Closed StefanFlaumberg closed 2 months ago

StefanFlaumberg commented 3 months ago

There are 3 major bugs in the current version:

Bug 1. DL model fails during transfer-guided search with:

src/ale/UndatedDTLMultiModel.hpp:457: void UndatedDTLMultiModel<REAL>::recomputeSpeciesProbabilities() [with REAL = ScaledValue]: Assertion `maxSpeciesId == transferRates.size()' failed.

Source: The bug stems from that in the AleEvaluator::getTransferInformation function the newly spawned UndatedDTLMultiModel evaluations copy their respective RecModelInfo objects from the initial model, which is DL, hence the evaluations set their _dtlRates vector to the length of wrong number of model free parameters. The bug must have appeared since the commit dd01380 when the _dtlRates vector became dependent on model free parameter number.

Bug 2. Since the commit 788f488 species tree inference accuracy drops drastically and the --prune-species-tree option ceases to work.
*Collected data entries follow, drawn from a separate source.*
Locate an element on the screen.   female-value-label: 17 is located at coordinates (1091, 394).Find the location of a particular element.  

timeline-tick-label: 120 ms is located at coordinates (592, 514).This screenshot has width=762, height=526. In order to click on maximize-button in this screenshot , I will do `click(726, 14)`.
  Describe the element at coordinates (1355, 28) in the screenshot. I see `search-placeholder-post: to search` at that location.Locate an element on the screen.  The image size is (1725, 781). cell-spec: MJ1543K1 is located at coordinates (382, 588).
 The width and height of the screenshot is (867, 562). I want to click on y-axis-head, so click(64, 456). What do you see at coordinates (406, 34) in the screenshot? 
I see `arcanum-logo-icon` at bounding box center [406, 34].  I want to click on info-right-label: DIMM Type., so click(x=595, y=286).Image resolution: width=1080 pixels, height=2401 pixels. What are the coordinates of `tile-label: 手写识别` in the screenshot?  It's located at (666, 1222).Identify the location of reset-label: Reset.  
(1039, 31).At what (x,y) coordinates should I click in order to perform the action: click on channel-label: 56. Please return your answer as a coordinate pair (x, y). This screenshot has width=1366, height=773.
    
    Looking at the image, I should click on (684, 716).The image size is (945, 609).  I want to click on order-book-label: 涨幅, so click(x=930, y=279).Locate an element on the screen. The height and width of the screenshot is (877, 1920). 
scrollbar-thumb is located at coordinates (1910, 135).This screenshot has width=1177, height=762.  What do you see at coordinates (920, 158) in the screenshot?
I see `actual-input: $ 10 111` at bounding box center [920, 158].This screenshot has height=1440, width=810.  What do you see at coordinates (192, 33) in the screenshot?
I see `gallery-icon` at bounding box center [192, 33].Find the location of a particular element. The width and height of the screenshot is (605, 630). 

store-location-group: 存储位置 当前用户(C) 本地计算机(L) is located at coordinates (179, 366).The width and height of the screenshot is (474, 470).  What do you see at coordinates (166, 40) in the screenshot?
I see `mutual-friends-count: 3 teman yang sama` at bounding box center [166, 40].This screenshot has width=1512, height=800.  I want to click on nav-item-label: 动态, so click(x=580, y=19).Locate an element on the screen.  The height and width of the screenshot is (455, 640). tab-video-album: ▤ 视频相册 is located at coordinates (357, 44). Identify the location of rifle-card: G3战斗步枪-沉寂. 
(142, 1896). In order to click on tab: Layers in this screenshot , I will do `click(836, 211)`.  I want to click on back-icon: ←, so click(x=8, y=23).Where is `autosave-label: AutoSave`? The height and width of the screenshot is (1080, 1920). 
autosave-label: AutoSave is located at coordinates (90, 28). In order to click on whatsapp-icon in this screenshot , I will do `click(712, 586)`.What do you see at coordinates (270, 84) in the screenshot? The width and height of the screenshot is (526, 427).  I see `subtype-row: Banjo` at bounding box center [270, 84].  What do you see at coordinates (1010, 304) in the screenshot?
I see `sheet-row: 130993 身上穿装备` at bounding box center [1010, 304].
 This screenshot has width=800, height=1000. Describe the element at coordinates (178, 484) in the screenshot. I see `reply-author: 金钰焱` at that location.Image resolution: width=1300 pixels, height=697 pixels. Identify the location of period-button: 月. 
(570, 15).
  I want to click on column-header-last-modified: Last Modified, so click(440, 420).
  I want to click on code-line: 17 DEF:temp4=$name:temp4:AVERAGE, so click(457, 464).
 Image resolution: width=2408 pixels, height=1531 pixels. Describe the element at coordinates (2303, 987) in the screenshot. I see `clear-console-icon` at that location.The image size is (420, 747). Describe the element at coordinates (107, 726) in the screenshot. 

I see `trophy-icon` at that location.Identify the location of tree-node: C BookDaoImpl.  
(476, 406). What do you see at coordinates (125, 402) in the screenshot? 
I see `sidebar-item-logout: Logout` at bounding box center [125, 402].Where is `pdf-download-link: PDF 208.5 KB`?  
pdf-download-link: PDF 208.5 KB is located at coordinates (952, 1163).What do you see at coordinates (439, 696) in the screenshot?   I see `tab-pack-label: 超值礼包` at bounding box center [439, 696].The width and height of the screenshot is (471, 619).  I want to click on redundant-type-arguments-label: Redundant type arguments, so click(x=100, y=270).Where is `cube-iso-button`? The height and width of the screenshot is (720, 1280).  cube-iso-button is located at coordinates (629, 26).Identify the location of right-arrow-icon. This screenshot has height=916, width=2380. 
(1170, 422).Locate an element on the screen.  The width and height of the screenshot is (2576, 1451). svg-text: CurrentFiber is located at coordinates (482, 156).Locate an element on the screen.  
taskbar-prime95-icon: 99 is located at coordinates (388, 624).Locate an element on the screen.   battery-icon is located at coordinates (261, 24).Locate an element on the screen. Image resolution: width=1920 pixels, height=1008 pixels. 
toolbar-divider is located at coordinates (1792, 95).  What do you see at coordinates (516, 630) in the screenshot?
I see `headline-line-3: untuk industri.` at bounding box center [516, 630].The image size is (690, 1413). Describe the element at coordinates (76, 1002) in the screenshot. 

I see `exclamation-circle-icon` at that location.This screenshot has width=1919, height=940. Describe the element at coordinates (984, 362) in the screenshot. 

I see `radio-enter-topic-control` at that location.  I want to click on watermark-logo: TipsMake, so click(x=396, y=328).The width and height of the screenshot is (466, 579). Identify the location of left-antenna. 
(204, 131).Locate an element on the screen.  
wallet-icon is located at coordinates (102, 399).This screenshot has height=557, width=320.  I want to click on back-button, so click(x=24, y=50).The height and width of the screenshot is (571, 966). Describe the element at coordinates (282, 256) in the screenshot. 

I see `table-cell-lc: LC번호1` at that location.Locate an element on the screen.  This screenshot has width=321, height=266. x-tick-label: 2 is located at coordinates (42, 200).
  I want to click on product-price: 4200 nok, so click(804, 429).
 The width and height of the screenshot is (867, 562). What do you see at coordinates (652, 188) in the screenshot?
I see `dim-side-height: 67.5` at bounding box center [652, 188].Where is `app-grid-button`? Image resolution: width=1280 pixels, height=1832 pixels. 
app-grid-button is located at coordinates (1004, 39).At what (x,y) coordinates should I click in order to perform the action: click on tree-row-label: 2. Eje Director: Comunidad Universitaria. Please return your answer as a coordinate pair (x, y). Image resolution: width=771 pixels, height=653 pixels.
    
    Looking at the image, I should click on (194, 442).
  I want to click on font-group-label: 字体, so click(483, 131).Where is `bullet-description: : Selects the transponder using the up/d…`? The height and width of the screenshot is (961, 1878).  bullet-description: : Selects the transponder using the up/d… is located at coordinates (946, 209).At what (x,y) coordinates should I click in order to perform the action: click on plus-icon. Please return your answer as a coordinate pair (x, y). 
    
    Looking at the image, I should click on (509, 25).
Source: The bug stems from that since this commit both DL and DTL models refer to the MultiModel::onSpeciesTreeChange function for node list update every time the species tree topology changes, however the MultiModel::onSpeciesTreeChange function doesn't refer to the the BaseReconciliationModel::onSpeciesTreeChange function which usually does the update. Thus, no node update is happening.

Bug 3. Since the commit 788f488 species tree search under DTL model with LCA origination occasionally fails due to a segmentation fault. Source: The bug stems from that since this commit the UndatedDTLMultiModel::onSpeciesTreeChange function includes a call of the recomputeSpeciesProbabilities function. However, upon every species tree change the invoked SpeciesTree::onSpeciesTreeChange function will at first call the species tree listeners' UndatedDTLMultiModel::onSpeciesTreeChange function (which now also updates PS,PD,PL,PT etc.) and only then calls for the _lcaCache resetting. Thus, LCA nodes get drawn from the old _lcaCache. I don't see any reason to do recomputeSpeciesProbabilities on every species tree change, as we do it anyway before any likelihood computation by means of the beforeComputeLogLikelihood function.

I'm making a pull request that fixes all of this stuff.

Best, Stefan